En revanche, l’intégralité de la question posée au Conseil Constitutionnel n’apparaît ni dans le document de saisine transmis aux médias, ni dans l’Avis/décision publié par les organes de presse. Et pour cause : le contenu de la question transmise au Conseil Constitutionnel constitue une violation extrêmement grave et délibérée de l’article 3 de la Charte suprême. En Droit, Il s’agit d’une forfaiture unique dans l’histoire politique du Sénégal, qui frappe d’illégalité manifeste le scrutin du 30 juillet 2017, et rend illégitime le résultat qui en est issu.
La question posée au Conseil Constitutionnel est libellée comme suit «Devant la lenteur observée dans le retrait des cartes d’électeur et le risque que des milliers de sénégalais voire un peu plus d’un million de sénégalais, soient privés d’un droit de vote, est-ce qu’il est possible d’envisager, sans modifier la loi, sans la réécrire, sans l’abroger, que les Sénégalais, qui se sont inscrits sur les listes électorales et qui n’ont pas pu récupérer leur carte d’électeur pour diverses raisons, puissent exceptionnellement, prendre part à ces élections ?».

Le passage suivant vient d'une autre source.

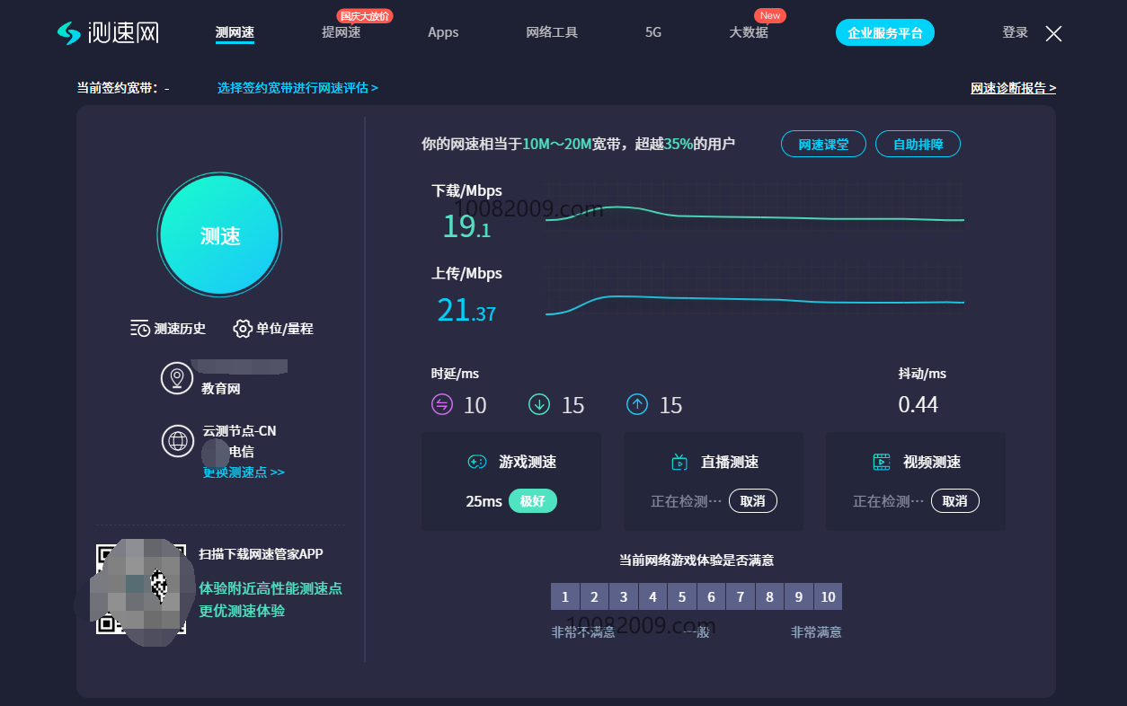Screen dimensions: 1127x706
Task: Click the upload latency arrow icon
Action: pyautogui.click(x=637, y=404)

La formulation est d’une telle gravité que le seul terme adéquat pour qualifier un tel acte est l’audace. Le Président a formulé une requête précise, inédite, et totalement illégale auprès du Conseil Constitutionnel : celle d’obtenir la possibilité de violer littéralement la loi électorale en vigueur. Aussi invraisemblable que cela puisse paraître, il a été demandé que la loi électorale soit maintenue stricto sensu ; telle quelle ; sans aucun ajout ; ni aucune modification ; et que simultanément, le Conseil Constitutionnel fasse totalement fi de son «existence» pour permettre aux sénégalais non titulaires de la carte d’électeur CEDEAO, de voter avec d’autres pièces non autorisées par ladite loi. Du jamais vu dans les annales du Droit.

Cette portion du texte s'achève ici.